The men in the middle that matter: Hu Jintao and Jiang Zemin

A vignette of the reemergence of former President Jiang Zemin at the heart of the highest levels of Chinese politics: The opening of the 18th Party Congress was marked by loud–thunderous is the word the headline writers would have used–applause for the arrival of President Hu Jintao, the first top leader to make his entry. Behind Hu was Jiang, now 86, hair dyed what is described as walnut brown, and far from having passed on to that great standing committee in the sky, as had been rumored last year. Then came the rest of the Politburo standing committee. It was plain to see who were the two most important men in Chinese politics.

A man who has been out of office for more than a decade remains not just a Party elder but a power broker. The likely line-up of the new Politburo standing committee to be unveiled, finally, in less than a week bears, as we noted earlier, Jiang’s imprint.  He has a frenemy relationship with Hu.

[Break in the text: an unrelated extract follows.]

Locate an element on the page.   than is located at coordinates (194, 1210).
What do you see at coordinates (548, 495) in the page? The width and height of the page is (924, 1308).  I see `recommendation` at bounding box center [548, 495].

Both men represent powerful factions within the Party, Jiang the Shanghai group and Hu the Youth League (not that those are the only two overlapping and interweaving sets of interests in the Party that straddle its evershifting fault lines). Jiang’s longstanding patronage of paramount leader apparent Xi Jinping was instrumental in Hu changing horses from his original choice for his successor, Li Keqiang, who rose through the Youth League. And Hu doesn’t look to have got all the allies he would like on the final list for the standing committee to help cement his own future power from behind the throne, particularly if  Wang Yang, the reformist 57-year old Guangdong Party boss, is passed over as word has it that he has been.